## Data for processing
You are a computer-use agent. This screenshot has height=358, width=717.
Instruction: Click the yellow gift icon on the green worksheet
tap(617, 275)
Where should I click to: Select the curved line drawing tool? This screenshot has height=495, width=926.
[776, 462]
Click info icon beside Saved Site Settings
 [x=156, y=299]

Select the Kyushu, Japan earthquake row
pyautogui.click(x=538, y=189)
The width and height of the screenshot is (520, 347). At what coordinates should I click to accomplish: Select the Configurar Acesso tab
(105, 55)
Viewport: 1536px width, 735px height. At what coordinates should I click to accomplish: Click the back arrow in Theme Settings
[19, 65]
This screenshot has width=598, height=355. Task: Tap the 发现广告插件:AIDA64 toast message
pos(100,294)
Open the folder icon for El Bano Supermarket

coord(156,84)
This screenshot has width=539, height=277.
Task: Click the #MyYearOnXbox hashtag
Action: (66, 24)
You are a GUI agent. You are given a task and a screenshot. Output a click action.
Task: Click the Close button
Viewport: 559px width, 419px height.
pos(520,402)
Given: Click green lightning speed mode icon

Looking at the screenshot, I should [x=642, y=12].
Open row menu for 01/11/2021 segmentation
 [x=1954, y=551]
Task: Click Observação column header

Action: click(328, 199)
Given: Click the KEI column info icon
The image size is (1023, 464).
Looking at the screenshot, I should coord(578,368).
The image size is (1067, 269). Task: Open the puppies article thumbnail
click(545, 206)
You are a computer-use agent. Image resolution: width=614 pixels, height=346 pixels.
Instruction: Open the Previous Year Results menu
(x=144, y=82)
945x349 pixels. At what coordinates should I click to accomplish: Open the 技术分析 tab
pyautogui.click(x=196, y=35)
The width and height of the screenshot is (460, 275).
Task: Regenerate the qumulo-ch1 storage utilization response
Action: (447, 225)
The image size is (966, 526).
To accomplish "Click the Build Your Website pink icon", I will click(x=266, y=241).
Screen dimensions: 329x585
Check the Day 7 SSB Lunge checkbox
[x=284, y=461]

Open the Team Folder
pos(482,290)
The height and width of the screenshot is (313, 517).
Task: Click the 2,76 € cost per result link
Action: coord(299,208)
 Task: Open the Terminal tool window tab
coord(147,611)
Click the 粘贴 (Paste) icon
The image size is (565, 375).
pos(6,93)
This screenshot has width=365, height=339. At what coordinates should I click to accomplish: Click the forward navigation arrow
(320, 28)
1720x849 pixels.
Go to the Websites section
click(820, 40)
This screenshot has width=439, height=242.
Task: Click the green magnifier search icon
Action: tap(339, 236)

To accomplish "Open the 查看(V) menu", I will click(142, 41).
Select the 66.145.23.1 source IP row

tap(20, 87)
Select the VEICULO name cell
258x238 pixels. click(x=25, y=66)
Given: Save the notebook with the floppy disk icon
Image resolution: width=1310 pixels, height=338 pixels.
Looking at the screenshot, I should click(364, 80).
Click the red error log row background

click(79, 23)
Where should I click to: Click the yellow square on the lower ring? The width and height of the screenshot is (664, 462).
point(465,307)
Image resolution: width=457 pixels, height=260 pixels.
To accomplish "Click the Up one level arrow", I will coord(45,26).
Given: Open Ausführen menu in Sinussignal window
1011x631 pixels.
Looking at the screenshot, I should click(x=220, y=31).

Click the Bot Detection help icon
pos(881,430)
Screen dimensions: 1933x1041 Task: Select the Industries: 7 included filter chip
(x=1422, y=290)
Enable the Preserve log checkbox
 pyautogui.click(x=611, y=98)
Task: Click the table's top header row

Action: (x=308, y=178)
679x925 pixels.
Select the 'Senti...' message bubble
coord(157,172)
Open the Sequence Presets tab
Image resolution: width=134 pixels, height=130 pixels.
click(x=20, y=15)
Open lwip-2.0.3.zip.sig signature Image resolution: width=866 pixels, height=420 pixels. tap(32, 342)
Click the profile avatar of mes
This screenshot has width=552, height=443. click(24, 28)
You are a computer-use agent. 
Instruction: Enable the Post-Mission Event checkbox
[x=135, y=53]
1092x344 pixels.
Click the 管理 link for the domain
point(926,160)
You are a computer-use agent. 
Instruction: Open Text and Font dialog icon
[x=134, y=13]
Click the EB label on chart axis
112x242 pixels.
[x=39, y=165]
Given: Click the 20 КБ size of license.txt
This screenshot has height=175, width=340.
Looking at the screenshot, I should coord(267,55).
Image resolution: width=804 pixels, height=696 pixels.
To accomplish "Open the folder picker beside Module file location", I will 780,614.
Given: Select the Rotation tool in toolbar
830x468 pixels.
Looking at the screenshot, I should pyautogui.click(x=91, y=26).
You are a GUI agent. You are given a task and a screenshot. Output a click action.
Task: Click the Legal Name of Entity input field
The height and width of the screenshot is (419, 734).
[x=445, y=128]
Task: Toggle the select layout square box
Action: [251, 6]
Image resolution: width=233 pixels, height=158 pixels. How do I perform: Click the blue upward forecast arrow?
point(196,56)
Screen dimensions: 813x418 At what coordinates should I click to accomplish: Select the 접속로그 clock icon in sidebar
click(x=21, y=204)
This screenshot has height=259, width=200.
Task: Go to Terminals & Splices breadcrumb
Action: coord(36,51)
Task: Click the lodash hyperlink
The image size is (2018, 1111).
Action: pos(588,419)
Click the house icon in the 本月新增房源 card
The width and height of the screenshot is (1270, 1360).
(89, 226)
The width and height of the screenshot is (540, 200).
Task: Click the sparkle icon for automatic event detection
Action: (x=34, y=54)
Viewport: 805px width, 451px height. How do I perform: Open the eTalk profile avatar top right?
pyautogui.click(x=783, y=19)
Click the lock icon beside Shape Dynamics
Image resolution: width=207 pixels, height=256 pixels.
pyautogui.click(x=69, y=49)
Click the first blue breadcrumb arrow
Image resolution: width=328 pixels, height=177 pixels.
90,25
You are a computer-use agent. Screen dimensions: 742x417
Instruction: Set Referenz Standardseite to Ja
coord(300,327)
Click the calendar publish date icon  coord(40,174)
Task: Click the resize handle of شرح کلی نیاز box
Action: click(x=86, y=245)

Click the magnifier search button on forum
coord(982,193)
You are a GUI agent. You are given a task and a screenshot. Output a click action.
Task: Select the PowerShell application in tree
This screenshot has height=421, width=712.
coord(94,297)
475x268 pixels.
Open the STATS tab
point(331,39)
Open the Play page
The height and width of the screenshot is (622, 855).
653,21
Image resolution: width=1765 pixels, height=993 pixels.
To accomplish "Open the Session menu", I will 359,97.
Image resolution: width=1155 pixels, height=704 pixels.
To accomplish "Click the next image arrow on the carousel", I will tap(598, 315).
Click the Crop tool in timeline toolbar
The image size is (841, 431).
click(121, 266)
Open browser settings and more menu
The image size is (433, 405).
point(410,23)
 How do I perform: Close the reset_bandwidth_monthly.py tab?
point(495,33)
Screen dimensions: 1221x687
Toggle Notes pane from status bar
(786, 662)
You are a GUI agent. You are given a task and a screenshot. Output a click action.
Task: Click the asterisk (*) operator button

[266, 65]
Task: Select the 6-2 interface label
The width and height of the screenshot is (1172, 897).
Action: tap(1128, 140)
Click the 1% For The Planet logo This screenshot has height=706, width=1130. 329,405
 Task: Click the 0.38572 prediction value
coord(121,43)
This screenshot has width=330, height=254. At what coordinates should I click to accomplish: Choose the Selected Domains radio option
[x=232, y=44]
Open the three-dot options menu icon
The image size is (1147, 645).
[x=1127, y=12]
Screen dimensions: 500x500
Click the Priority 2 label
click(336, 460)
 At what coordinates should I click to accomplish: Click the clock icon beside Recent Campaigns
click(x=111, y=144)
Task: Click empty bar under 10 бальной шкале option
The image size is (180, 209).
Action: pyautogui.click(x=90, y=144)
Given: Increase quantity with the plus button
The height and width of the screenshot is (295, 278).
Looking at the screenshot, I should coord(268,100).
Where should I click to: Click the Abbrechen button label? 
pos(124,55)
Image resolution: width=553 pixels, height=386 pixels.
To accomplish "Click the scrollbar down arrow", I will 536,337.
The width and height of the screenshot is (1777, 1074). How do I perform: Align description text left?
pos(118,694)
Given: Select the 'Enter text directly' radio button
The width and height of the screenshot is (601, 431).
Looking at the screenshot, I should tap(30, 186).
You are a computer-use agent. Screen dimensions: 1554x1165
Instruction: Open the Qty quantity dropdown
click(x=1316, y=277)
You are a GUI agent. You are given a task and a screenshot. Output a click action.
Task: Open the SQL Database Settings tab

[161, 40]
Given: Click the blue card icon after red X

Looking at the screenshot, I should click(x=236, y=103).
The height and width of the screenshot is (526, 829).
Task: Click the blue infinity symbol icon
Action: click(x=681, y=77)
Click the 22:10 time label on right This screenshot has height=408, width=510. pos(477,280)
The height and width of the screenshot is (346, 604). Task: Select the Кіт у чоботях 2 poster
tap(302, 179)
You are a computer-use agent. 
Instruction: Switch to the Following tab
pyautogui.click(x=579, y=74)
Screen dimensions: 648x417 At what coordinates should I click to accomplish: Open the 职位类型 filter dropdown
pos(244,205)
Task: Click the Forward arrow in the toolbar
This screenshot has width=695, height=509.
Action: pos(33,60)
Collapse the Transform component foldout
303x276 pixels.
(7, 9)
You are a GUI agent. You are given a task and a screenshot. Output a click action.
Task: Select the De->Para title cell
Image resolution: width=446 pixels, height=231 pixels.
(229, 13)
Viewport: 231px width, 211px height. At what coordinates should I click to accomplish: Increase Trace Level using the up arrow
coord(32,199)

## Do this
Rewrite the items above, starting at the line that contains "Task: Click empty" and ending after the line that contains "Action: pyautogui.click(x=90, y=144)", with the request lines included. Multiply each click coordinate in the answers by 1.75, round it to a whole number with halves rounded up, and leave every other line and number unchanged.

## Task solution
Task: Click empty bar under 10 бальной шкале option
The image size is (180, 209).
Action: pyautogui.click(x=158, y=252)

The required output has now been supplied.